**Задание**
Согласно отрывку об иностранных банках в КНР, на каком уровне установлен потолок иностранного участия в asset management-е?

**Предложенный отрывок**
================
Общались сегодня с мейнлендовским банкирами одного из крупнейших глобальных FI.
Судьба иностранных банков в КНР до недавних пор была совсем блеклой (теперь уже просто блеклая): в рамках присоединения к ВТО в 2001 году Китай обещал распахнуть свой рынок финансовых услуг всему миру, но на практике всех обманул (Трамп, конечно, негодяй, но, как говорится, not without a point) – CBRC установил по отдельной лицензии на каждый подтип банковского чиха, после чего годами рассматривал каждое заявление, в asset management-е установили потолок иностранного участия на уровне 49%, а в страхование отказались пускать иностранцев вообще. В результате, после 12 лет присутствия на потребительском и корпоративном рынке, доля активов всех (тридцати девяти) иностранных игроков вместе взятых в банковском секторе КНР составляет меньше 1.5%, а физическое присутствие – 0.4% от общего числа банковских отделений страны.
================
**Собранные данные**
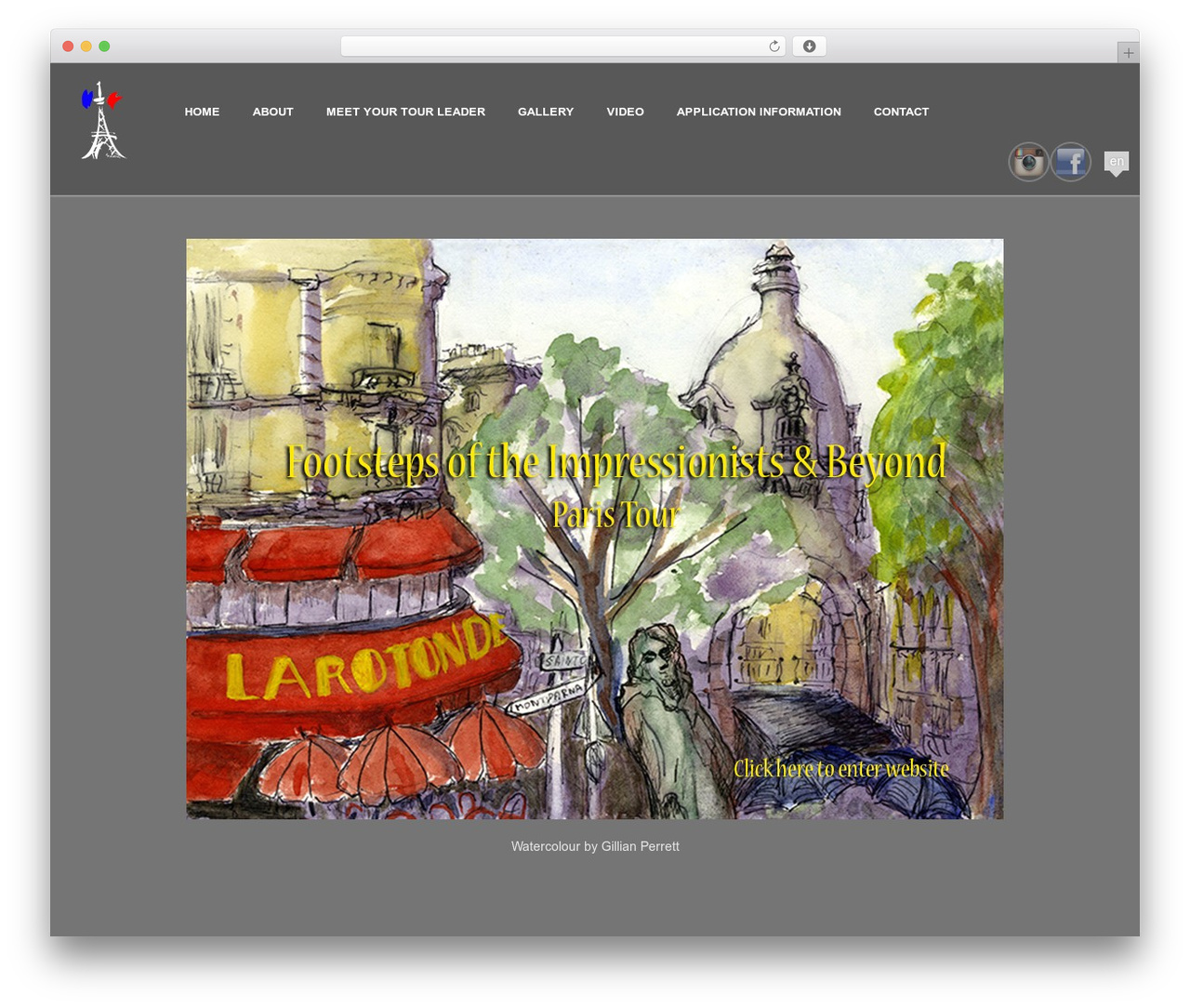Click the browser download arrow icon
Viewport: 1190px width, 1008px height.
809,46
================
**Результат выполнения**
На уровне 49%.